Allison Belolan: "I like the immediacy of collages"


Allison Belolan creates mixed-media abstract work from her New York home to explore the connection between emotions and environment. Allison’s work has been shown in galleries across the United States.


'North Star Rising Gold' by Allison Belolan

Can you tell us how you got started in art?


I discovered my love for art when I was in high school after taking a summer course at a local school and eventually studied printmaking at the Rhode Island School of Design. I loved doing that, but it was tough to do without all the equipment, so when I graduated, I worked as a sample designer for a jewellery company. I enjoyed the act of making jewellery, but the fashion industry just wasn’t for me, so I started teaching art to kids for several years. In 2019, I had to take leave due to an injury to my wrist, and then the pandemic hit, so I have had two years to myself, and I started creating my work out of boredom, which has gotten me to where I am now.

What drew you to making mixed media art?


Part of that was due to necessity and using what I had around, but I have also always enjoyed making collages. I am also a bit of a hoarder, so when I was at home, I realised I had drawers of stacked magazines and interesting papers (that’s the art teacher in me), so I would sit at the kitchen table and just cut and create little things while I would keep an eye on my children.

What’s your favourite material to work with?


I like the way that tissue paper works. It has a translucency and you can layer it. The first bit of tissue paper I picked up was from a gift bag. I started tearing it and it became a creative escape and an outlet. I like the immediacy of collages, I don’t have to wait for things dry. I tear something and I have an immediate result.


'Blue Night Mountains' by Allison Belolan

What themes do you like to explore with your work?

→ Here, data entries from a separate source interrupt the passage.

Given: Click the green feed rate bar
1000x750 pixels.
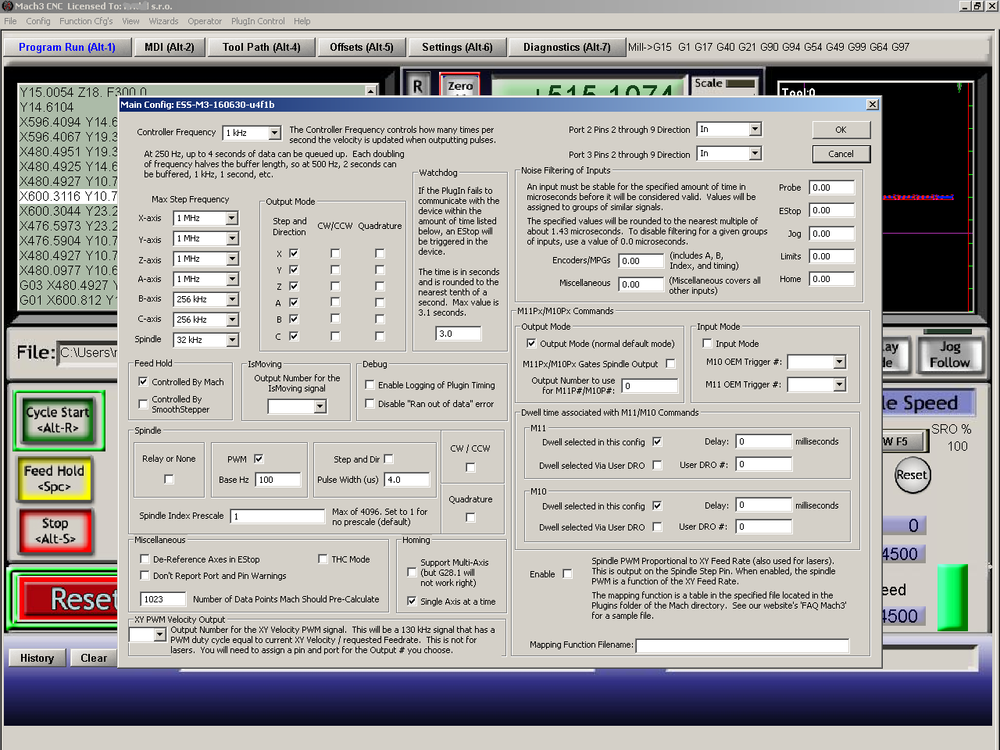Looking at the screenshot, I should [952, 598].
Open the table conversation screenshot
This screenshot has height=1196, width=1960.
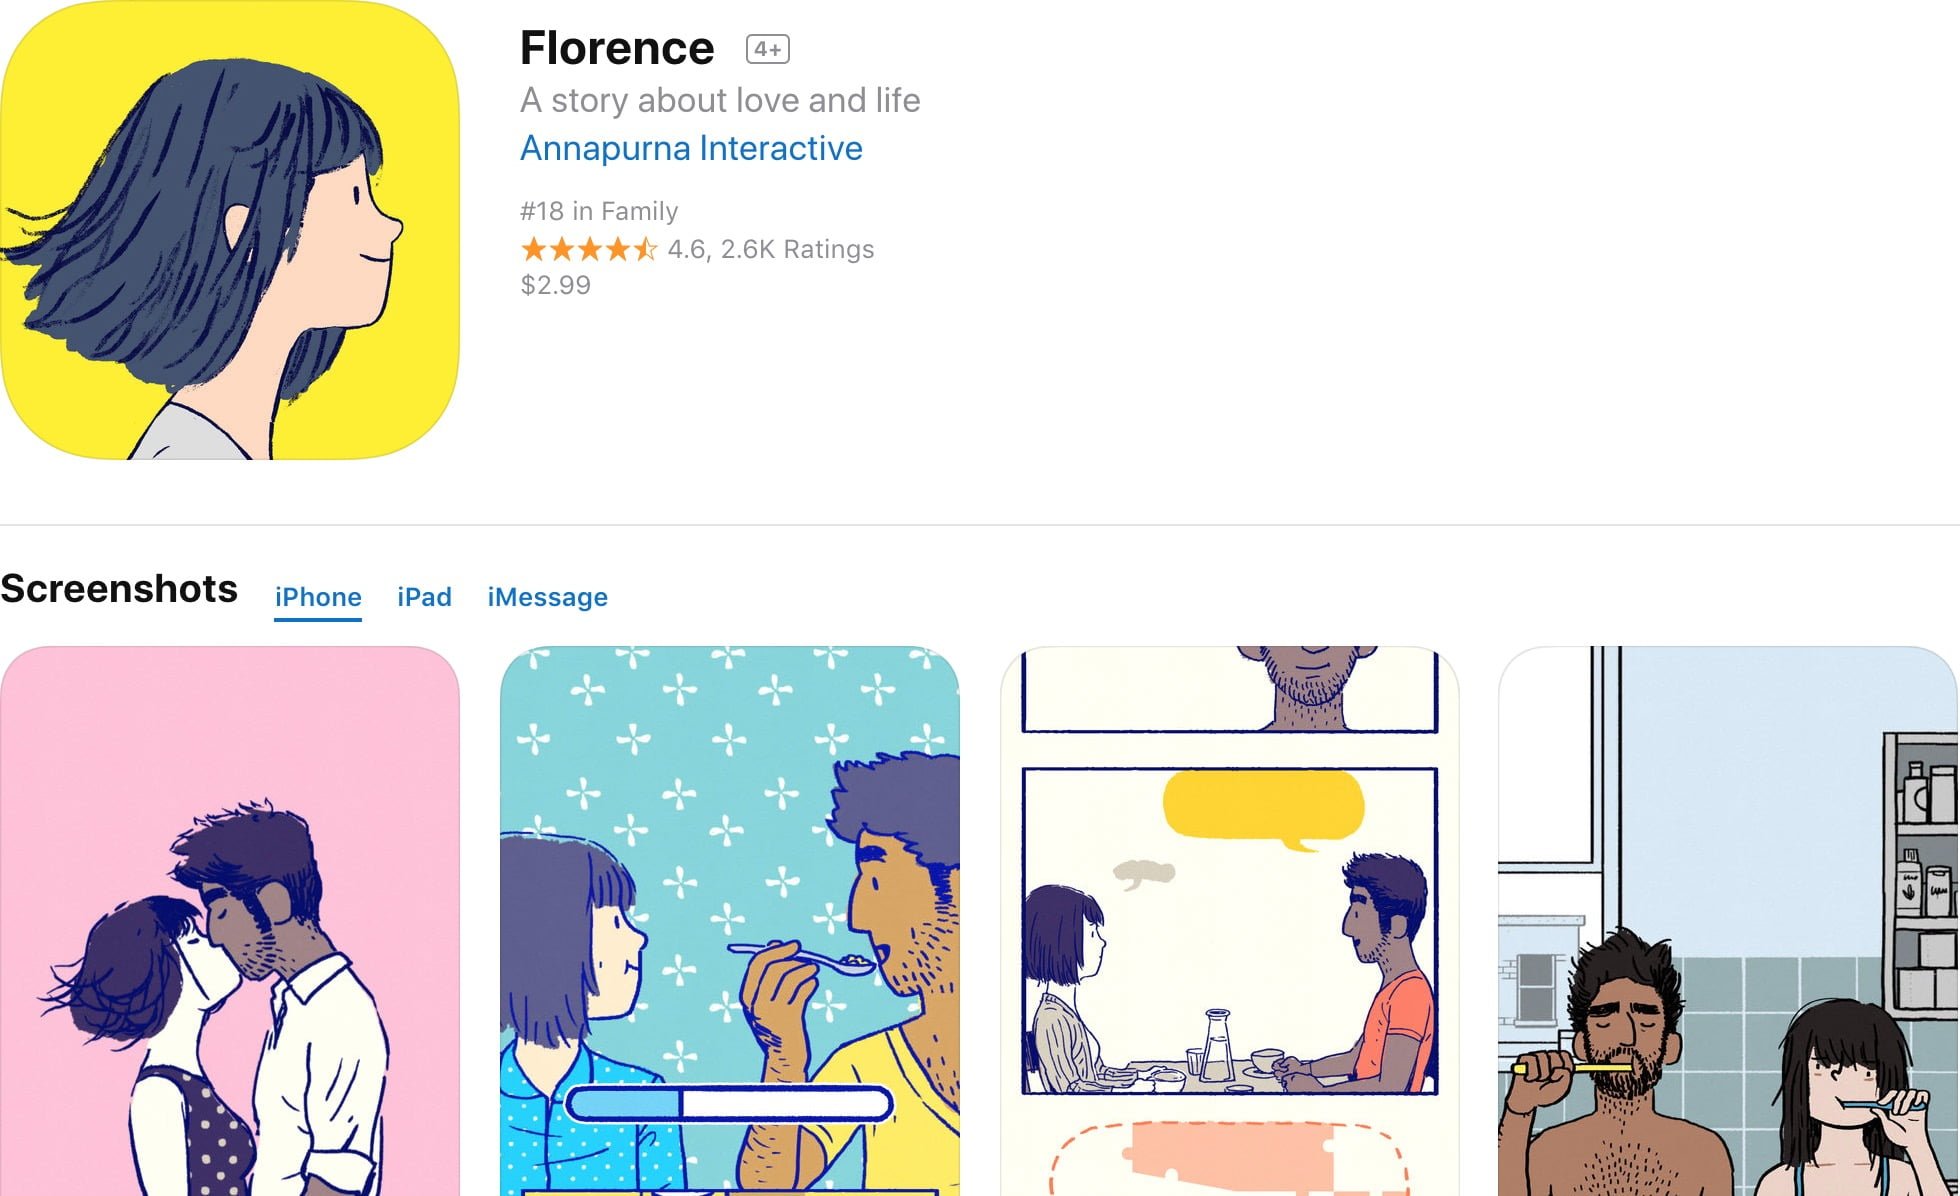tap(1229, 921)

With the landscape work I create, I like to think about our emotional connections to our environments. Thinking about my emotions during the pandemic and how closely it related to being in nature led me to use landscapes to express my feelings. There are the calming horizons of places I would like to go and then there are red volcanic pieces that have stemmed from a place of anger. Visually when people look at them, I am hoping that people can see and connect to the ideas of emotional landscapes, for example with the rays that you see in my work, I am trying to convey feelings of hope and that better days are ahead of us.


'Haze Moon' by Allison Belolan

Who are some of your artist inspirations?


Kiki Smith has been one of my all-time favourites. I really enjoy her connection to nature and how she portrays that. Her prints have always been a favourite of mine. I also enjoy Richard Diebenkorn’s use of colour, his abstraction of landscape and the way he breaks landscapes down into shapes. I also like Richard Serra and how when you’re walking up close to his sculptures, it’s a different world. That is just amazing to me.

How do you think the pandemic has affected the art community?


It was really disruptive for me because this was the first time since college that I was really making art for myself. However, the pandemic has almost levelled the playing field for artists and changed the way the art industry works. Artists are able to promote themselves without having to find a gallery and there are more connections to be made person to person online.

What advice would you give to someone who may be interested in creating collages of their own?


Play! Grab some papers that are interesting to you. It could be colours that you like, or patterns that you’ve drawn, or your favourite daily newspaper, and experiment with ripping some paper and then experiment with moving it around and what it looks like (no glue yet) and see what you like about it. What happens if you have more of one colour, or if its symmetrical? Is there a picture you would like to create with the collage rather than a more abstract shape and form?

Finally, what can people do if they are in a creative collage rut?


There are many online collage communities that put up weekly prompts. That can help because sometimes you do need a perimeter to get you going and the prompts are fun.